Kutipan Halaman =>
════════

Monday, August 16, 2010

[65 Tahun Indonesia] Ketidakadilan Kemerdekaan

-- Benny Susetyo

DI tengah perayaan kemerdekaan ini, masih adakah para elite yang risau dengan masa depan bangsa ini?

Masa depan bangsa yang sudah berpuluh-puluh tahun merayakan kemerdekaannya, tetapi ada warga yang tidak merdeka beribadat, yang bunuh diri karena miskin, yang rumahnya siap meledak karena tabung gas, atau elite yang berbohong di mana-mana tanpa sedikit pun rasa malu. Inikah hakikat kemerdekaan itu?

Semakin lama kita seperti tumbuh sebagai bangsa tanpa karakter. Bangsa dengan visi di angan-angan belaka tanpa aktualisasi nyata. Padahal, pengalaman kemajuan sebuah bangsa lazimnya disertai dengan kokohnya karakter dan keteguhan visi untuk menghadapi masa depan. Kita bisa menyaksikan mereka yang sedang membangun dari bawah, berangkat dari upaya membangun karakter dan memperkokoh visi terlebih dahulu. Bagaimana masa depan bangsa itu terbentuk amat bergantung pada bagaimana penanaman nilai dan karakter bangsa di masa kini.

Ketidakadilan

Perjalanan bangsa ini sudah begitu jauh, tetapi kita justru melalaikan itu semua. Pancasila yang diagung-agungkan sebagai falsafah bangsa dan fondasi kehidupan ini kenyataannya lebih sering dipajang sebagai simbol belaka. Tak hanya itu, ia sering dipermainkan dalam adegan politik yang penuh dengan kemunafikan.

Merdeka bagi mereka yang kini tertindas tak ubahnya sebagai gurauan rutin belaka. Mereka yang kerap diganggu peribadatannya tak merasakan kemerdekaan seperti masa kini bermakna. Begitu pula mereka yang lapar dan menderita busung lapar. Kemerdekaan pada kenyataannya tidak adil, ia hanya berlaku untuk sebagian kecil orang.

Bagi mereka, kemerdekaan tak ubahnya kisah sejarah anak-anak sekolah dasar. Kemerdekaan tak pernah dirasakan secara nyata oleh kaum kecil. Kemerdekaan bak fatamorgana karena kenyataannya adalah belenggu dan penindasan serta abainya aparat negara kepada penderitaan rakyat marjinal dan miskin. Aparat lebih suka membantu warga yang berkecukupan karena mereka akan mendapat untung dibandingkan membela wong cilik, yang penuh dengan risiko.

════════

Informasi yang Ditampilkan =>
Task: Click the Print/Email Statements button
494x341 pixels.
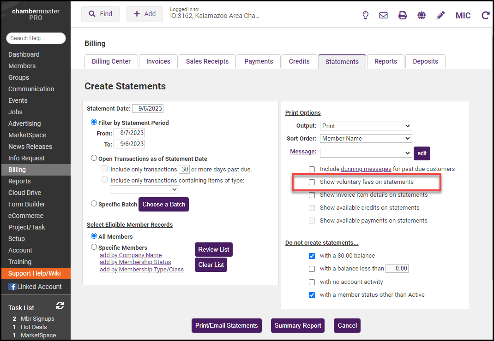Action: [226, 325]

════════

Petunjuk Tugas =>
A. Jawablah pertanyaan berikut berdasarkan tulisan tentang ketidakadilan kemerdekaan:
(i) Menurut tulisan itu, Pancasila kenyataannya lebih sering dipajang sebagai apa?
(ii) Bagi mereka yang kini tertindas, merdeka tak ubahnya sebagai apa?
(iii) Mengapa aparat lebih suka membantu warga yang berkecukupan?
B. Lanjutkan tulisan tentang ketidakadilan kemerdekaan ini, dimulai setelah kalimat terakhirnya.

Jawaban Akhir =>
A.
(i) Sebagai simbol belaka.
(ii) Sebagai gurauan rutin belaka.
(iii) Karena mereka akan mendapat untung.

B.
Itulah yang sejak lama sudah disebut Yoshihara Kunio. Birokrat kita lebih berperan sebagai pemburu rente (rent seeking) daripada sebagai abdi yang melayani warga secara adil. Kita merasakan itu semua, disadari atau tidak, diakui atau tidak, di masa yang disebut merdeka ini.

Situasi seperti itu mengingatkan kembali pada situasi masa penjajahan dahulu. Rakyat mencari-cari kesempatan untuk bisa hidup tenang karena kesempatan itu sangat sempit sekali. Begitu pula di masa kini, kesempatan untuk hidup tenang dan damai makin mahal harganya. Bukan hanya itu, juga makin sulit dicari.

Terancam

Kita semua menyadari hidup di dalam bangsa yang tidak memiliki panutan yang benar-benar bisa diteladani. Itu semua akibat para pemimpin terbukti terlalu banyak bekerja untuk dirinya sendiri daripada untuk rakyat; bekerja untuk stabilitas kekuasaannya daripada perkembangan ekonomi rakyat.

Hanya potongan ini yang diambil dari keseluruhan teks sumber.